Task instructions = Give the lines of the listing as a JSON list of strings, one string per line and no blank lines. Include only the lines from the one containing "Given: Click the UseRisk value 'false'" up to and including the one containing "The image size is (1024, 492). pos(199,314)".

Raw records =
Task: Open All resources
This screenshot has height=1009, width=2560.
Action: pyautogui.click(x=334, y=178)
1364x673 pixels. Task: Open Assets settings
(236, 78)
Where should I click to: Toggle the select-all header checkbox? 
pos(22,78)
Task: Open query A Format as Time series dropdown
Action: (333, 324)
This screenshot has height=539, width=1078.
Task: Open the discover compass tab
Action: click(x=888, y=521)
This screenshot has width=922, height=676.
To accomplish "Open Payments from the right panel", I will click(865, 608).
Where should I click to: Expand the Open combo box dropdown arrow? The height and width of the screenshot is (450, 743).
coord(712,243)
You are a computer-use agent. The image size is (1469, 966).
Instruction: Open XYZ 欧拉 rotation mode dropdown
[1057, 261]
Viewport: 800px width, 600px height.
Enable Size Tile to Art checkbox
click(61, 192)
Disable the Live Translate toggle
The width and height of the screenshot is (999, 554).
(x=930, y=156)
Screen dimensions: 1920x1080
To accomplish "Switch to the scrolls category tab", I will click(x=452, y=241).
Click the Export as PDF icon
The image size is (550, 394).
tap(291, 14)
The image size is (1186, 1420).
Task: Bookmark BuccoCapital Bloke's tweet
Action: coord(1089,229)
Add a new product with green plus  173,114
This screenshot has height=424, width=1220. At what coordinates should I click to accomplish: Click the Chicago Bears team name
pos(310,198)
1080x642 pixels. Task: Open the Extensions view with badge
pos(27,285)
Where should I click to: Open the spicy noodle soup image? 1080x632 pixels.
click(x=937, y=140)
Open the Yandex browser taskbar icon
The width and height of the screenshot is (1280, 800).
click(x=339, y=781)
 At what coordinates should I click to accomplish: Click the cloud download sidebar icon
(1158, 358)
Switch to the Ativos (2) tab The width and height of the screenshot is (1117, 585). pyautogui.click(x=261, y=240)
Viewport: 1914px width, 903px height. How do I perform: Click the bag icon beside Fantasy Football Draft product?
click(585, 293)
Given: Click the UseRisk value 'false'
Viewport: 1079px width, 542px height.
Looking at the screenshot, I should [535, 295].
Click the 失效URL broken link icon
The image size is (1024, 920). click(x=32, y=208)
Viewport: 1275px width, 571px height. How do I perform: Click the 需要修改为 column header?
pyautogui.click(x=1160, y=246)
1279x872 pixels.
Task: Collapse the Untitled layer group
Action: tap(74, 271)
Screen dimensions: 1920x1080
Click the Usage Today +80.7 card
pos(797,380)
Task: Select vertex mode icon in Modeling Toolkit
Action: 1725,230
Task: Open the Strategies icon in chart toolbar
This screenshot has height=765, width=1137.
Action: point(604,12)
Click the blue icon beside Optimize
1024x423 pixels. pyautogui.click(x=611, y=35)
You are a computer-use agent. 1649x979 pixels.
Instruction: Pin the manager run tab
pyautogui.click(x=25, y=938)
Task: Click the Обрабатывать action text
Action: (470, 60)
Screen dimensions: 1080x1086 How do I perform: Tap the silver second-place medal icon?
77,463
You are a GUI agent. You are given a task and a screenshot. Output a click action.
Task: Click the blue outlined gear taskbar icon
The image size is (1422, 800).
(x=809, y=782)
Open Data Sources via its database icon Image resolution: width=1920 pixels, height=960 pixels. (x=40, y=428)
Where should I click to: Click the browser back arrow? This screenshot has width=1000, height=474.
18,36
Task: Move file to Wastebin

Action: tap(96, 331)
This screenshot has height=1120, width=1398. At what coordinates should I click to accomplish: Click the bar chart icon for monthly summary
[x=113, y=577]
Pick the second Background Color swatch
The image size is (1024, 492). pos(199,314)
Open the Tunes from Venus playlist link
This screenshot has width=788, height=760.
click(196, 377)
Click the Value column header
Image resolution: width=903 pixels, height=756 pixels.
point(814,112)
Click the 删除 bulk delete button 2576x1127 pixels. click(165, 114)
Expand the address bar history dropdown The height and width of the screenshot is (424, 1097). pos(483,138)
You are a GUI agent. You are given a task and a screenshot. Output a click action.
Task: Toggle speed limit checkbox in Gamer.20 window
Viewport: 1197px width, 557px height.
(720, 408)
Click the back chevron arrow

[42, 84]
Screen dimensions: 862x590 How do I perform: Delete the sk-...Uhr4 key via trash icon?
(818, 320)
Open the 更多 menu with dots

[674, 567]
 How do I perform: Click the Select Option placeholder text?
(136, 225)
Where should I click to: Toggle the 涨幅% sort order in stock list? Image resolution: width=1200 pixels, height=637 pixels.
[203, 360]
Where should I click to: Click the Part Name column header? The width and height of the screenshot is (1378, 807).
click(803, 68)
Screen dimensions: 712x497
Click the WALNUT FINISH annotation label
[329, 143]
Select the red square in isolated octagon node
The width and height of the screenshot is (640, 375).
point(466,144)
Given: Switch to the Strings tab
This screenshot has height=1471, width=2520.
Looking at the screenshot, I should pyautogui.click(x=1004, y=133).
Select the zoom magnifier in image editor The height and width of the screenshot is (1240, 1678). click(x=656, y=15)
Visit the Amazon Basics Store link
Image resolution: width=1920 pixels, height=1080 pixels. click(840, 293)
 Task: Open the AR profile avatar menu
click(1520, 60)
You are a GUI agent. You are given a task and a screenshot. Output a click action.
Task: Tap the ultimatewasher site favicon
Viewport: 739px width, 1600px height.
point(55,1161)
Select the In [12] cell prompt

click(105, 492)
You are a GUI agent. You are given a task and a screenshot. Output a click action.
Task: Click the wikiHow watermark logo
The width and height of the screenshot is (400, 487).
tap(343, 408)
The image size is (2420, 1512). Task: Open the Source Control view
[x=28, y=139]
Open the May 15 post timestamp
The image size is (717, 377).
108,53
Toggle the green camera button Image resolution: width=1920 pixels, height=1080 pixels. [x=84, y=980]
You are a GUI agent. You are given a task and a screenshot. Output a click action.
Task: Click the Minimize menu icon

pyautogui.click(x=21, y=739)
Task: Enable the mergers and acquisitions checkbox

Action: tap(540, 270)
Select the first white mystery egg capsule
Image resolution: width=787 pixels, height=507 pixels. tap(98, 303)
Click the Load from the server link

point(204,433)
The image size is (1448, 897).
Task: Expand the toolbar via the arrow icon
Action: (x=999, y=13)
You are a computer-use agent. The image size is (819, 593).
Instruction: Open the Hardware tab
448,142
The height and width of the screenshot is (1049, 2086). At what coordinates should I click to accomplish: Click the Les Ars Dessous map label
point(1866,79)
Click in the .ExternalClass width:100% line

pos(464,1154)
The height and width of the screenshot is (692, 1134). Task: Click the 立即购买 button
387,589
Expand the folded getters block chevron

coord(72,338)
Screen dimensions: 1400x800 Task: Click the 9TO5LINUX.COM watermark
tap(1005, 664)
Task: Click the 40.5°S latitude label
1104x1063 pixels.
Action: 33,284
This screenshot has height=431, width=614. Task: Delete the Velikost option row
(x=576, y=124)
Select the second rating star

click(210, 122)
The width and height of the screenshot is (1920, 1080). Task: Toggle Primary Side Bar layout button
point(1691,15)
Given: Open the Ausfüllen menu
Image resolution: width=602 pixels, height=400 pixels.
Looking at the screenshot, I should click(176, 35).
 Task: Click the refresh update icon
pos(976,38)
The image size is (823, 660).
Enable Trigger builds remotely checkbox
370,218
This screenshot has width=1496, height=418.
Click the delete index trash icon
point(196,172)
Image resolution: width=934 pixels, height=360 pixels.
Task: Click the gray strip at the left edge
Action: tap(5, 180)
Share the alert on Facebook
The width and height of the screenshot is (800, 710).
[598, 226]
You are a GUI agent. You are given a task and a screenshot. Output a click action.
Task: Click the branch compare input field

Finished exercise =
[
  "Given: Click the UseRisk value 'false'",
  "Viewport: 1079px width, 542px height.",
  "Looking at the screenshot, I should [535, 295].",
  "Click the 失效URL broken link icon",
  "The image size is (1024, 920). click(x=32, y=208)",
  "Viewport: 1275px width, 571px height. How do I perform: Click the 需要修改为 column header?",
  "pyautogui.click(x=1160, y=246)",
  "1279x872 pixels.",
  "Task: Collapse the Untitled layer group",
  "Action: tap(74, 271)",
  "Screen dimensions: 1920x1080",
  "Click the Usage Today +80.7 card",
  "pos(797,380)",
  "Task: Select vertex mode icon in Modeling Toolkit",
  "Action: 1725,230",
  "Task: Open the Strategies icon in chart toolbar",
  "This screenshot has height=765, width=1137.",
  "Action: point(604,12)",
  "Click the blue icon beside Optimize",
  "1024x423 pixels. pyautogui.click(x=611, y=35)",
  "You are a computer-use agent. 1649x979 pixels.",
  "Instruction: Pin the manager run tab",
  "pyautogui.click(x=25, y=938)",
  "Task: Click the Обрабатывать action text",
  "Action: (470, 60)",
  "Screen dimensions: 1080x1086 How do I perform: Tap the silver second-place medal icon?",
  "77,463",
  "You are a GUI agent. You are given a task and a screenshot. Output a click action.",
  "Task: Click the blue outlined gear taskbar icon",
  "The image size is (1422, 800).",
  "(x=809, y=782)",
  "Open Data Sources via its database icon Image resolution: width=1920 pixels, height=960 pixels. (x=40, y=428)",
  "Where should I click to: Click the browser back arrow? This screenshot has width=1000, height=474.",
  "18,36",
  "Task: Move file to Wastebin",
  "Action: tap(96, 331)",
  "This screenshot has height=1120, width=1398. At what coordinates should I click to accomplish: Click the bar chart icon for monthly summary",
  "[x=113, y=577]",
  "Pick the second Background Color swatch",
  "The image size is (1024, 492). pos(199,314)"
]